I'm sure some more will pop up sooner or later.


----------



## RockyMtnHigh (Nov 28, 2013)

I think it's a good looking stove, although I kind of dig the "workhorse" look. In the shop I always kind of define the steel stoves as a workhorse look and the cast iron models as functional furniture.

I'd definitely buy one at that price though, $1500 would be a kickin deal for that stove especially if that was MSRP.


----------



## Tenn Dave (Nov 28, 2013)

RockyMtnHigh said:


> I think it's a good looking stove, although I kind of dig the "workhorse" look. In the shop I always kind of define the steel stoves as a workhorse look and the cast iron models as functional furniture.
> 
> I'd definitely buy one at that price though, $1500 would be a kickin deal for that stove especially if that was MSRP.


I have to admit that when I first saw the new stove I was less then thrilled with the way it looked.  Not the stove so much, but all the silly add ons.  However, as time passes, the stove's looks are starting to grow on me; especially the all black clean version.  And if it performs somewhat like the Progress Hybrid, and sells in the $1500 - $2000 range, I think it will be a smashing success !!


----------



## RockyMtnHigh (Nov 28, 2013)

Tenn Dave said:


> I have to admit that when I first saw the new stove I was less then thrilled with the way it looked.  Not the stove so much, but all the silly add ons.  However, as time passes, the stove's looks are starting to grow on me; especially the all black clean version.  And if it performs somewhat like the Progress Hybrid, and sells in the $1500 - $2000 range, I think it will be a smashing success !!



Yeah, the black look is slick and the price is just dashing.


----------



## chipsoflyin (Nov 29, 2013)

The key to this stove will be low end operations with marginal draft( shoulder season/less than ideal chimney setup). Being all steel I would think some sort of blower setup may be in order.


----------



## Tenn Dave (Nov 29, 2013)

chipsoflyin said:


> The key to this stove will be low end operations with marginal draft( shoulder season/less than ideal chimney setup). Being all steel I would think some sort of blower setup may be in order.

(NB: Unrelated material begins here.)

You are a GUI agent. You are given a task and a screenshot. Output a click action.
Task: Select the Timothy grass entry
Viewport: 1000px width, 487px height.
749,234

 I might be wrong about this, but I think the goal of Woodstock with this new stove is to achieve Progress Hybrid like burning results ( maybe slightly longer burn times), but at a more affordable price point.  And also offer a  degree of customization to the purchaser.  I do not think they are looking for 40 hour burn times.  This stove is not intended to be a smudge pot that sits and smolders all day.  It is intended to be a strong heater with a nice fire show with moderate to long burn times that will easily get you through the night with plenty of heat even on the coldest days of winter, and still have a big bed of hot coals for the next fire.  Some folks, especially those with no backup heat source, put a huge amount of importance on super long burn times.  But for me and the vast majority of stove owners, getting through the night with plenty of heat and a good coal bed in the morning is what counts.  12 hour burns times are great because they usually fit nicely into most people's working schedule.  I know I like to check my stove before I go to bed and when I wake up in the morning.  And even if it doesn't need any wood, I'm still going to check it for peace of mind.  After all, this is a fire you have burning inside your home. 

The following was just my opinion and I hope no one takes offense.


----------



## begreen (Nov 29, 2013)

chipsoflyin said:


> The key to this stove will be low end operations with marginal draft( shoulder season/less than ideal chimney setup). Being all steel I would think some sort of blower setup may be in order.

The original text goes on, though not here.